[WHAT TO DO]
Will you write out, word for word, every line from the one with "At what coordinates" to the final line of the data below, with the pictures left out?

Data entries:
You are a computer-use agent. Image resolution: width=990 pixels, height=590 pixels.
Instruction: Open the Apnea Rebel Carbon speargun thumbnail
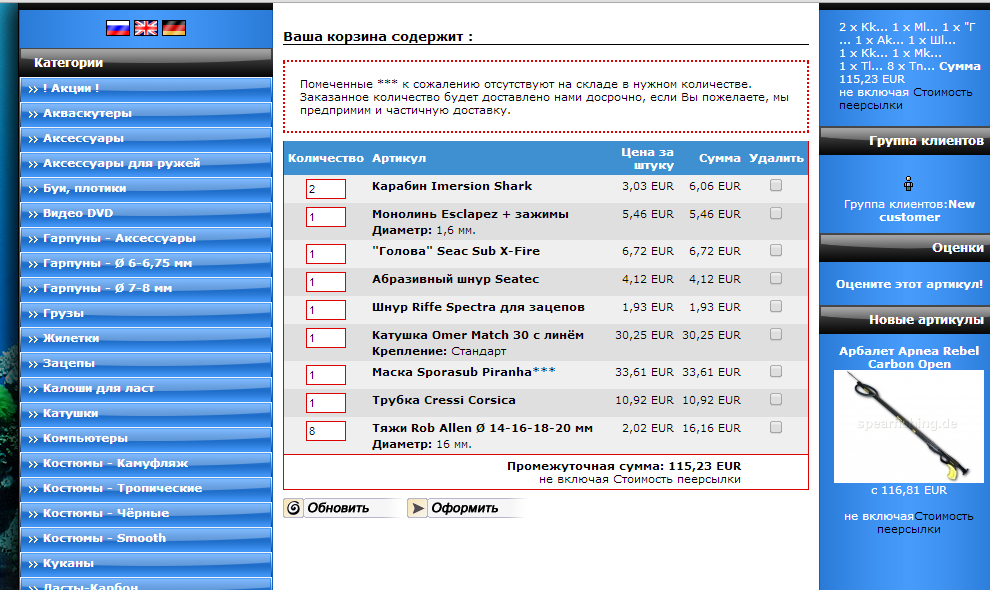point(909,426)
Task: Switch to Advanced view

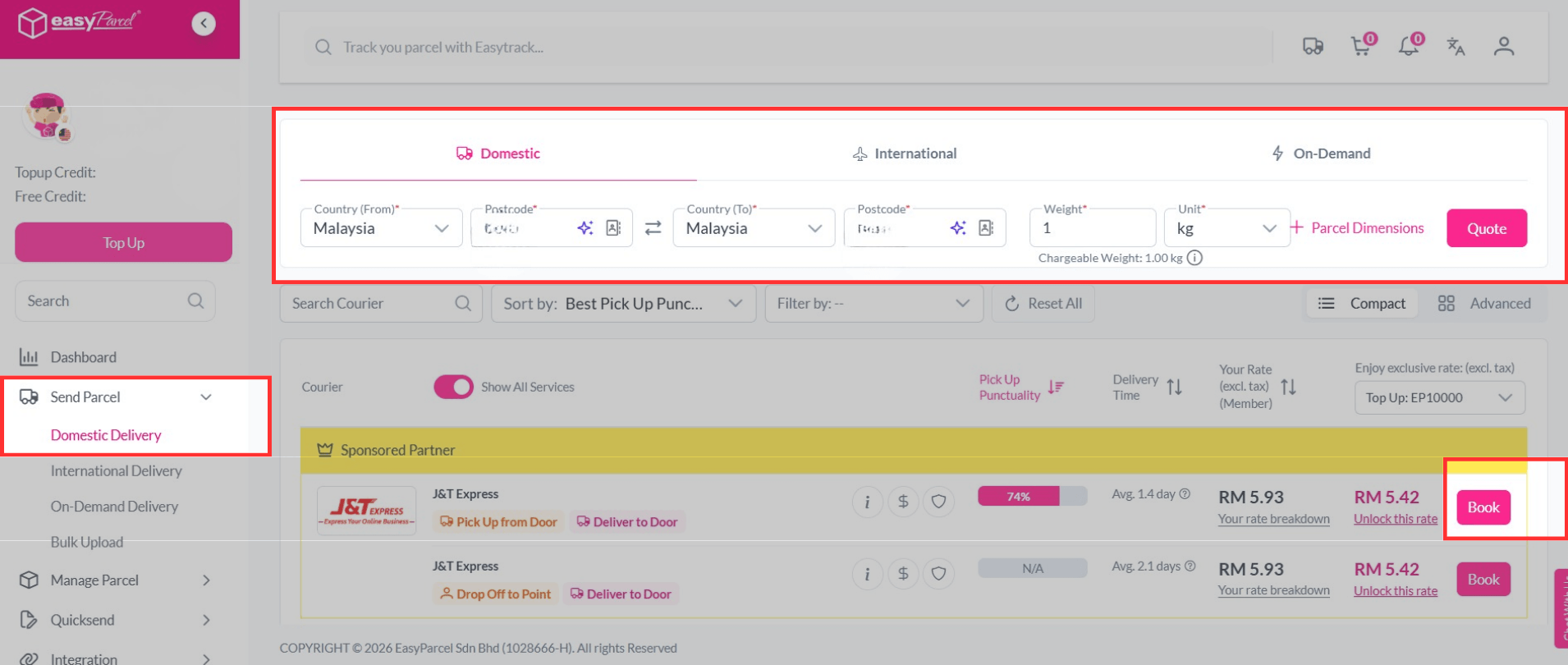Action: click(1484, 304)
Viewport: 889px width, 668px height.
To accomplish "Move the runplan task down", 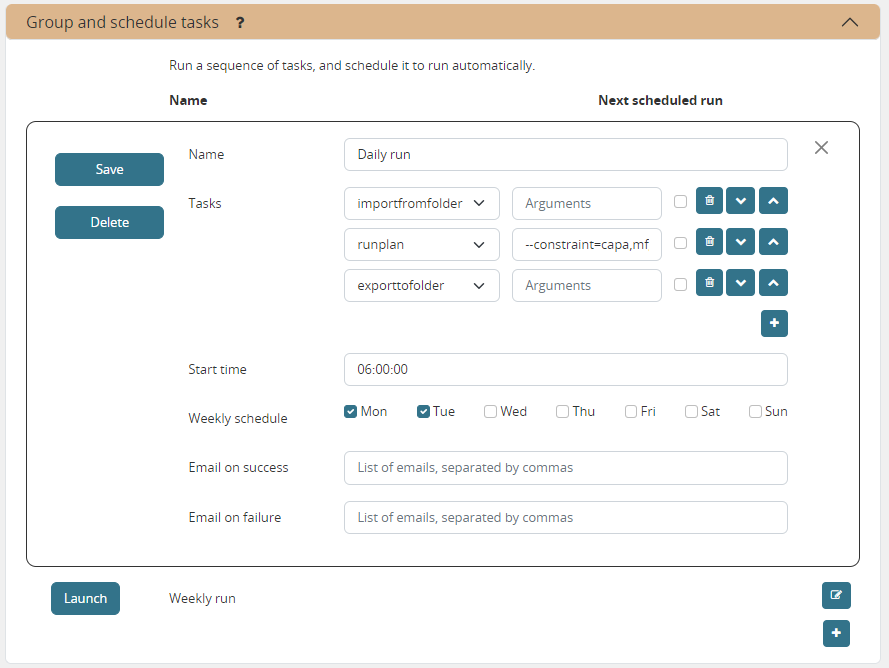I will pos(741,242).
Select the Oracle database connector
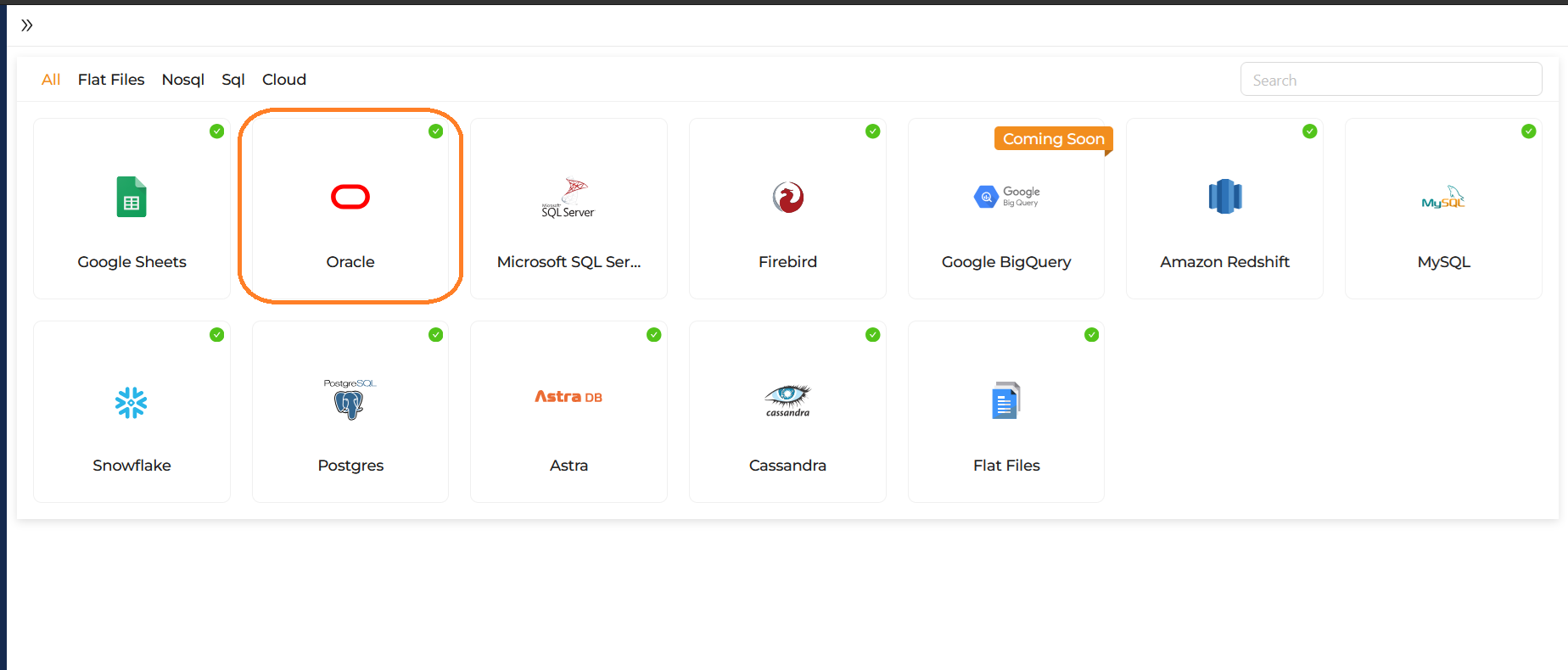1568x670 pixels. click(350, 208)
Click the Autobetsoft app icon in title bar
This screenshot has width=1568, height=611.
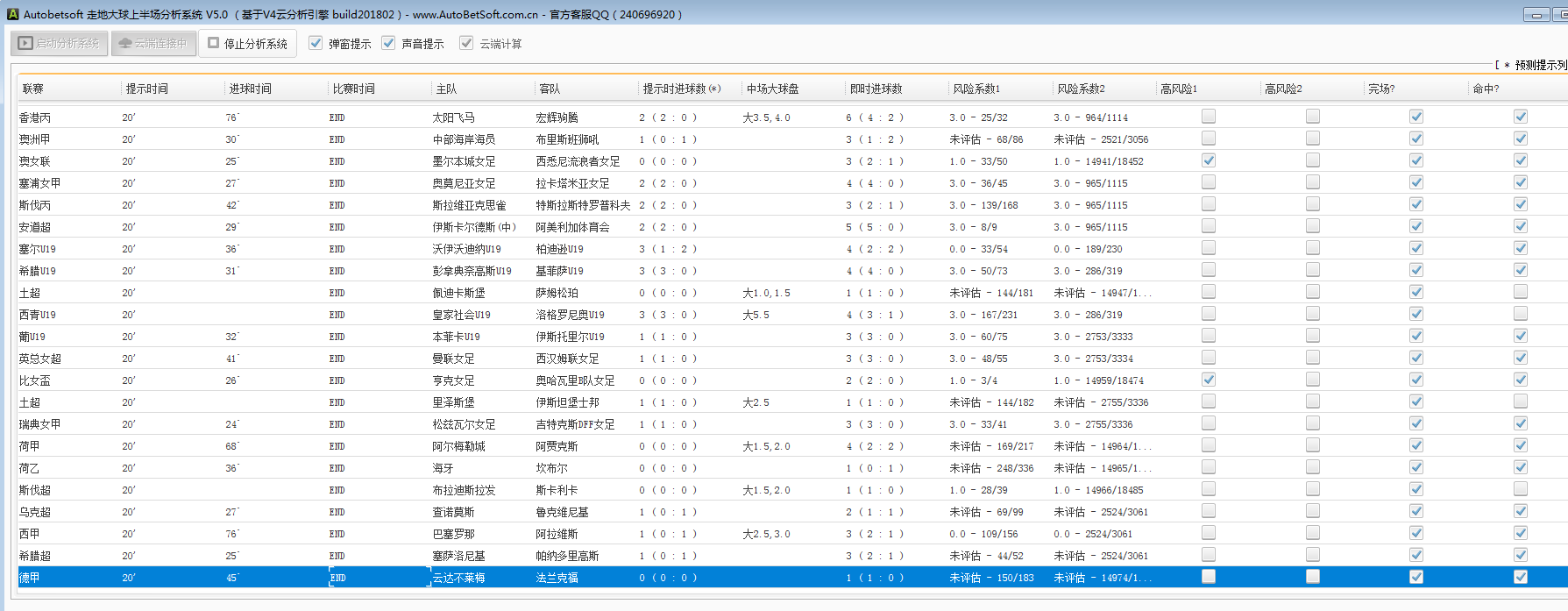tap(12, 14)
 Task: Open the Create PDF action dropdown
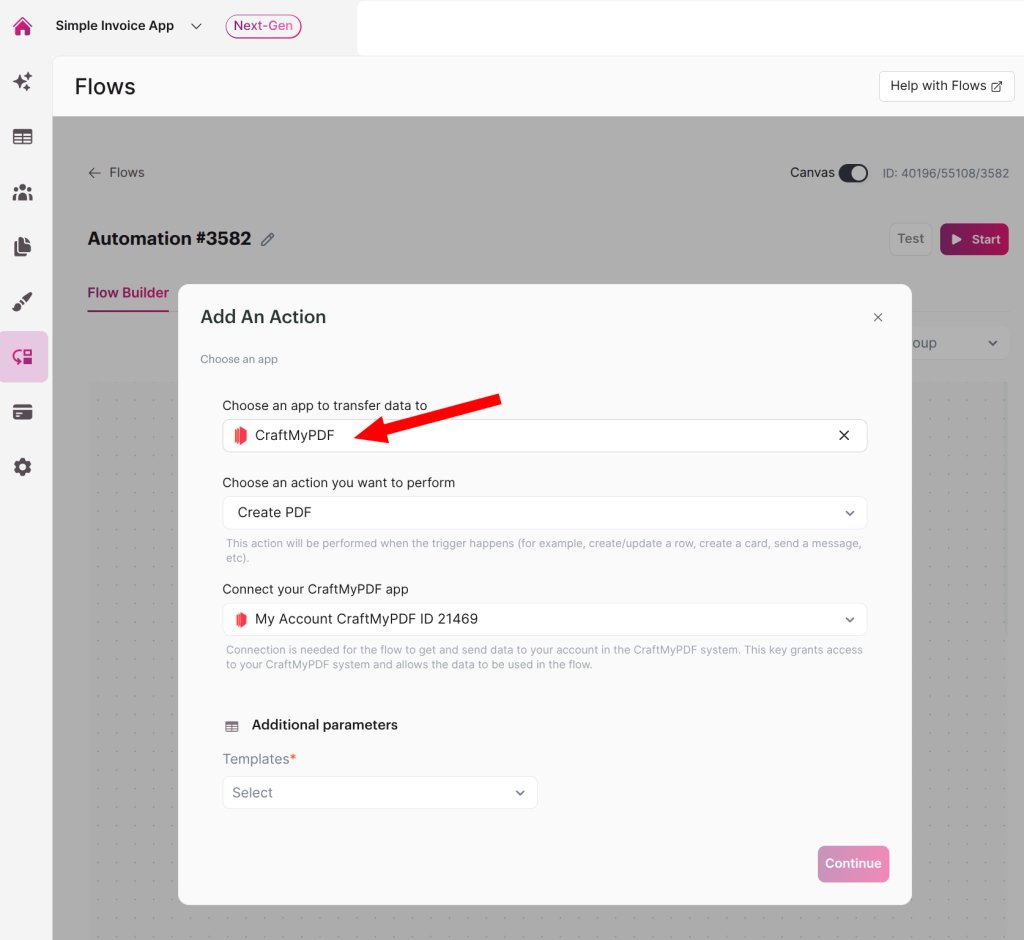(545, 513)
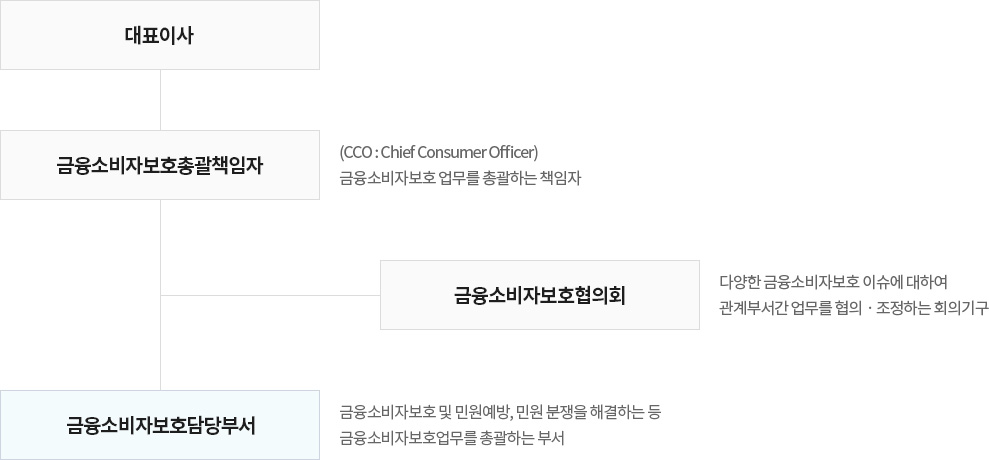Image resolution: width=989 pixels, height=460 pixels.
Task: Click the line "금융소비자보호업무를 총괄하는 부서"
Action: pos(452,439)
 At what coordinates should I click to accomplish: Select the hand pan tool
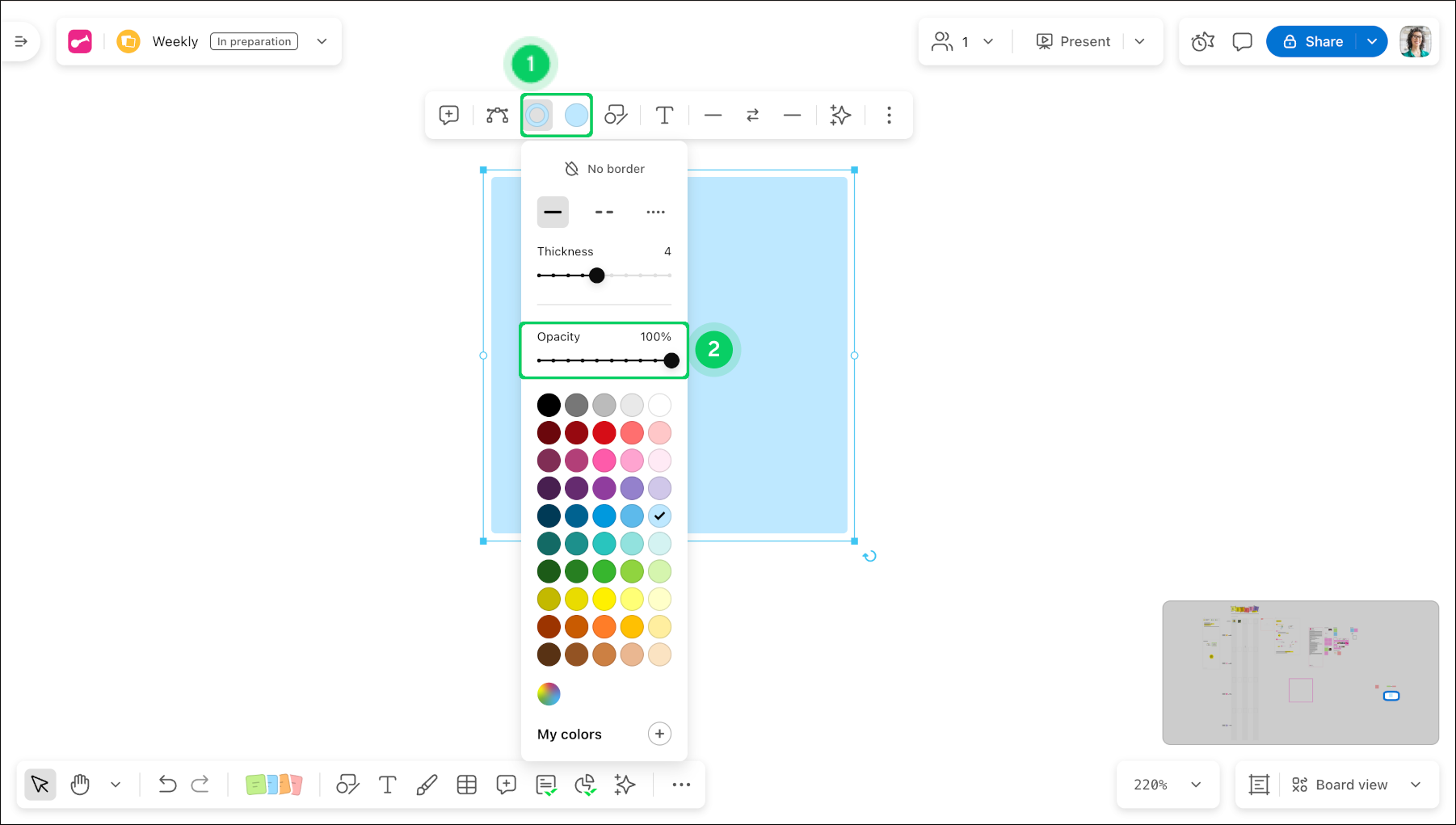(80, 785)
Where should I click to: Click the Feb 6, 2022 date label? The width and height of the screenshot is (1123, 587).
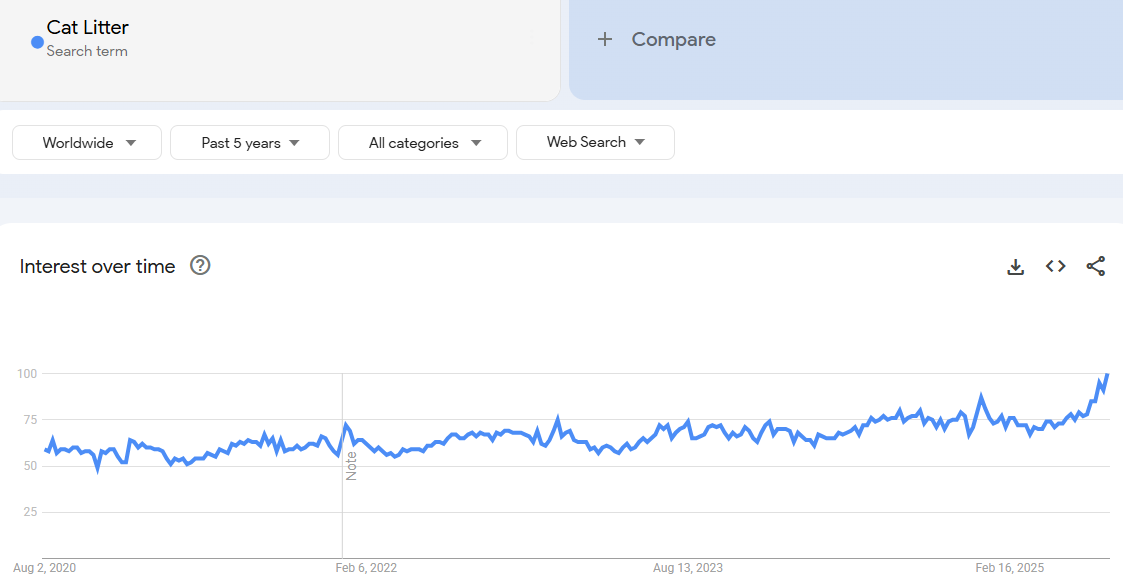pyautogui.click(x=366, y=568)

[ANSWER TO THIS PROBLEM]
 At what coordinates should I click to accomplish: Select the hand pan tool
(80, 785)
Where should I click to: Click the Feb 6, 2022 date label? The width and height of the screenshot is (1123, 587).
pyautogui.click(x=366, y=568)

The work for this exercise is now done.